Sustained Exploitation Confirmed
VulnCheck's Canary network has observed exploitation activity dating back to December 21, 2025, with additional waves on January 4 and January 21, 2026. The sustained campaign marks a significant escalation from November 2025, when no in-the-wild exploitation had been confirmed.
Attackers are sending crafted POST requests to exposed Metro instances, with observed post-exploitation activity including PowerShell-based loaders and Rust-compiled payloads.
How It Works
The vulnerability exists in the @react-native-community/cli-server-api package, affecting versions from 4.8.0 through 20.0.0-alpha.2. The /open-url handler processes attacker-supplied input without adequate sanitization, allowing it to reach OS execution paths — a classic CWE-78 command injection condition.
Exploitation requires the Metro server to be actively running and reachable from outside localhost.

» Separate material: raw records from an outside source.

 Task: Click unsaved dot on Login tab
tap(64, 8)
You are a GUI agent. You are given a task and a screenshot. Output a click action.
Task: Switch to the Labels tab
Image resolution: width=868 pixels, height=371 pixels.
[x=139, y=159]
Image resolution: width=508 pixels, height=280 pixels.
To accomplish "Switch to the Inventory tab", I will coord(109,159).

This makes the following environments particularly vulnerable:
- Developer laptops on shared or untrusted networks
- CI runners and build agents where Metro starts during workflows
- Development hosts where Metro listens on non-local interfaces
Impact varies by platform. On Windows, attackers achieve arbitrary shell command execution. On macOS and Linux, exploitation allows execution of arbitrary binaries with more limited parameter control, but still sufficient for initial access.

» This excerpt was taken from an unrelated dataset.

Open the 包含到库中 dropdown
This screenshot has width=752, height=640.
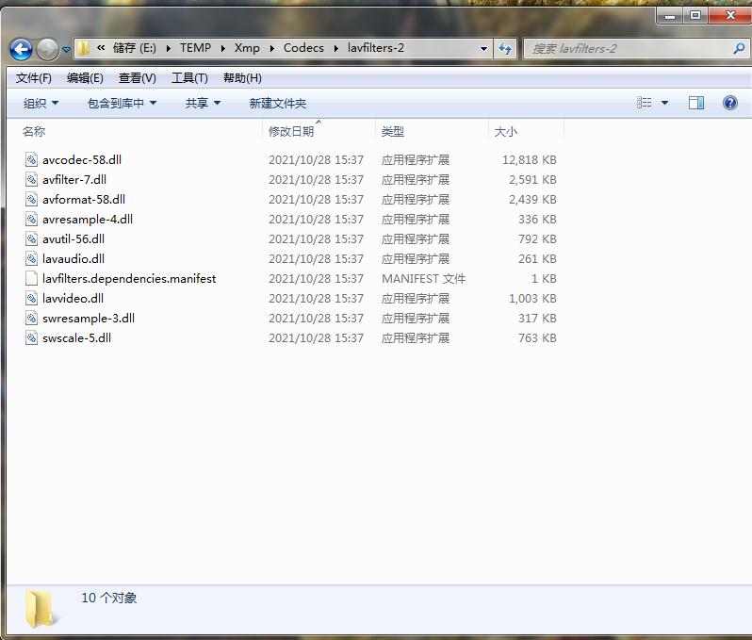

Critically, the flaw does not affect production React Native applications — only development and build infrastructure.
Patching and Hardening
Patches are available in versions 18.0.1, 19.1.2, and 20.0.0+. Organizations should verify the actual version in use, as the vulnerable package may be pulled through nested dependencies or global CLI installations rather than appearing directly in project manifests.
Check both locations:
npm list @react-native-community/cli-server-api
npm list -g @react-native-community/cli-server-apiBeyond patching, defenders should bind Metro to localhost explicitly using --host 127.0.0.1, apply host firewall rules to block inbound access to the Metro port, and avoid running Metro on internet-accessible machines.
Detection Opportunities
Security teams should monitor for unauthenticated POST requests to /open-url against developer endpoints and build agents. On Windows, look for suspicious PowerShell encoded commands and attempts to add Microsoft Defender exclusions prior to payload retrieval — a pattern consistent with observed exploitation chains.